In general, flash BIOS issues are poorly addressed in mainboards. They SHOULD have a write enable jumper, but they don't. Instead, there's usually some undocumented GPIO line that must be set high and a poorly documented southbridge register bit to set. In a single move they deftly prevent many from doing what they want with their own hardware and fail to protect everyone else.
Several chipsets have features to aid in recovery by swapping the top and secodn block in the address space when a jumper is set. The idea is that you never update the emergency block at all, and if an update goes wrong, you can recover with a jumper. I have yet to see a board that doesn't leave those pins disconnected.
They COULD place the emergency recovery sector in ROM, but they never do.
To make matters worse, the current trend is to solder the flash directly to the board. I suppose they save that all important penny by not using a socket.

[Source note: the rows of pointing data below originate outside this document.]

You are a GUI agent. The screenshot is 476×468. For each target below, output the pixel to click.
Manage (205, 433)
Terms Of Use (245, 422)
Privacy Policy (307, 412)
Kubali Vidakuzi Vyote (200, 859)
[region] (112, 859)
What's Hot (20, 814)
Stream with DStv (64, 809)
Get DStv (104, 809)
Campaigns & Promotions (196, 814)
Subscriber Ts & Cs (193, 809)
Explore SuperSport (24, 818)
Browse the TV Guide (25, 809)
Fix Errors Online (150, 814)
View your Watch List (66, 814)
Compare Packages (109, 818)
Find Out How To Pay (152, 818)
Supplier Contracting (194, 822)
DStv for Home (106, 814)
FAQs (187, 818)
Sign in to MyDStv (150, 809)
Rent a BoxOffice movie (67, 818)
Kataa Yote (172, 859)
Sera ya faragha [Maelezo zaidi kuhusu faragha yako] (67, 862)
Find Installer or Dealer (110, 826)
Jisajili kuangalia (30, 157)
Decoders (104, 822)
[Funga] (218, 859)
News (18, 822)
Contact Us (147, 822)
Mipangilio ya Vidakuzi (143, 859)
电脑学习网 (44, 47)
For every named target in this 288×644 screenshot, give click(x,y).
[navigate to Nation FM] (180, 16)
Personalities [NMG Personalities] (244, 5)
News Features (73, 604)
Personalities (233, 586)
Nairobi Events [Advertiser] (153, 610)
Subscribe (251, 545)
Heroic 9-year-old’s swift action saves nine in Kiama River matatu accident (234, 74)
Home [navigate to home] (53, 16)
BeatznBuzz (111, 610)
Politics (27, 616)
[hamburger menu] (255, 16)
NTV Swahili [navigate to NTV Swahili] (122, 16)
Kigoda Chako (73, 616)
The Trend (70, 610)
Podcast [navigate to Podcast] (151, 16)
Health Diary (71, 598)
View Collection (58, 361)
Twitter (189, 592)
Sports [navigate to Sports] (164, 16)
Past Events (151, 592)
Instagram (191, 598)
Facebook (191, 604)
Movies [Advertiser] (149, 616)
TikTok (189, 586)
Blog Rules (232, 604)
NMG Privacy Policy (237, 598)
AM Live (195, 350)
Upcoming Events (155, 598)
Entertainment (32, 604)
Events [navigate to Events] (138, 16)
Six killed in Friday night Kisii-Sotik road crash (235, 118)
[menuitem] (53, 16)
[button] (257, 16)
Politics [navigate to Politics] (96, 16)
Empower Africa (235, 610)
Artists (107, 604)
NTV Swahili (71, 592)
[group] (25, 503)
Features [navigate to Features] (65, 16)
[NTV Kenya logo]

They could have 2 flash chips and a jumper to toggle which one is enabled, but I've only seen a few blade servers that do that. (that sure would have helped those unbootable iMacs
Many newer flash chips have lock registers that once set write protect the corresponding sector, and a lock down bit that disables unlocking until power cycled. The BIOS COULD have an option (defaults to yes) for locking down the BIOS before calling the bootloader, but they don't.
There's absolutely no good reasons not to protect flash from unwanted updates AND provide absolute safety when you DO want to update.
Joe Fourpack would flash the bios. All he would need is an e-mail instructing him that if he updates his computer by flipping this bios switch thingy and then clicking OK, he will be able to play the attached new pr0n file.
Note that Joe Fourpack is two short of a sixpack.
The price of freedom is eternal litigation.